Return to the Osage Nation[edit]

Mathews returned to Pawhuska in October 1929 and continued to write for Sooner Magazine until April 1933.[36][38] After returning home, Mathews rarely mentioned his first wife and children. Historian Michael Snyder suggests that Mathews attempt to remove them from his biography was out of embarrassment of the failure of his first marriage and absence from his children's lives. His wife and child struggled to pay their bills, while Mathews was not obligated to pay support since the divorce was not finalized until 1941.[39] In 1946, a court found he had failed to pay $225 in support.[40]

Wah'kon-tah and Sundown[edit]

In addition to Sooner Magazine, he started writing the "Our Osage Hills" column for the Pawhuska Journal-Capital between 1930 and 1931 and joined the Izaak Walton League. His friends, Joseph A. Brandt and Walter Campbell, encouraged him to write a book.[41]

His first book, Wah'kon-tah:The Osage and the White Man's Road, was published in November 1932.[42] The work, published with the University of Oklahoma Press, was the first work by an academic press to be selected by the new Book-of-the-Month Club, and the book became a bestseller.[4] It is based on the diaries and letters of Major Laban J. Miles. Miles had given Mathews his diaries before his death in 1931 and Joseph A. Brandt encouraged him to write a book based on them.[42] He wrote the book between July 4, 1931, and November 1931.[43] In January 1932, Thomas Gore arranged for Mathews to meet Herbert Hoover, to see if the president would write the introduction for his book. Hoover met with Mathews and told him about his time in Oklahoma and with the Osage, but did not write the introduction. Snyder notes Mathews did not meet with Charles Curtis, who was part Osage, likely because Mathews, a Democrat, did not agree with his pro-assimilation policies towards Native Americans. After returning home in the summer of 1932, he built his home, which he dubbed "The Blackjacks," in the Osage Hills.[44] When the novel became a bestseller in January 1933, Walter Ferguson and his wife Lucia Loomis hosted a large celebration for Mathews in Tulsa at their home.[45]

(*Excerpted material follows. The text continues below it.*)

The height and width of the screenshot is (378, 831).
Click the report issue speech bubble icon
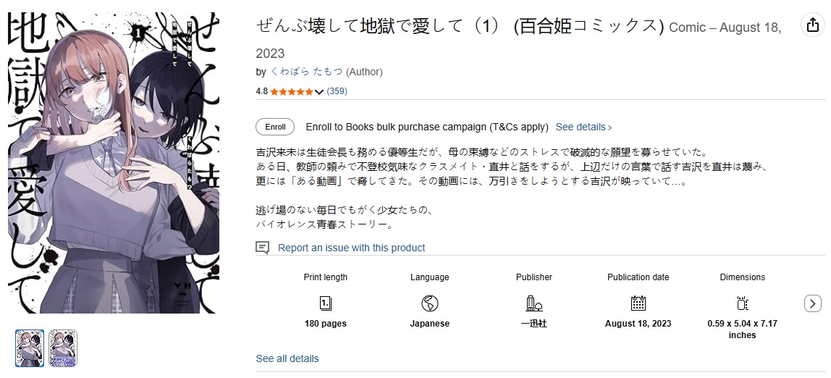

His most well-known work is Sundown (1934), his only novel. Mathews is described as introducing "the modern American Indian novel", a pattern for future works by Native American authors. It is marked by its realism, as Mathews wanted to represent the Indian in a way that had not been recognized in European-American cultural stereotypes.[3] The novel was written rather quickly between 1933 and 1934, after being solicited by the publisher Longmans, Green, and Co.. The book was published in November 1934.[45] Mathews maintained he wrote the book "without any inspiration" and that he never fully read it after publication. Although he later admitted he read part of it in 1948 and found it "not in the least bad."[46]

The semi-autobiographical work is about Challenge "Chal" Windzer, a young Osage man of mixed-blood ancestry.[47] After leaving home to study at the University of Oklahoma and serve in the military, Chal feels estranged when he returns to his tribal community. He suffers from alienation and hopelessness as his life takes a downward swerve.[citation needed] The novel is set during the turbulence of the oil boom that took place on Osage land in Oklahoma in the early 1900s, which generated great wealth for the many Osage enrolled citizens who had Osage headrights.[48] It portrayed some of the Osage Indian murders during the 1920s, a period they termed the "Reign of Terror", as white opportunists tried to get control of the Osage headrights.[49]

Osage Nation Tribal Council[edit]

Mathews was elected to the Osage Nation tribal council in June 1934 served two four year terms, representing the Progressive Party, during the tenure of Principal Chief Fred Lookout. His tenure was not popular among the Fullblood Party, which argued the tribe overvalued Mathews's education and gave him too much power.[50] The Great Depression hit the Osage Nation hard, with Osage headright payments declining from $23,000 in 1921 to $500 in 1932. He was a strong supported of John Collier and the Indian Reorganization Act of 1934. In October 1934, he organized debates between Collier and Oklahoma Senator Elmer Thomas over the "Indian New Deal," with Thomas advocating against the act. Mathews and Thomas competed over convincing the Osage Nation whether to support the act, with Mathews eventually be successful.[51]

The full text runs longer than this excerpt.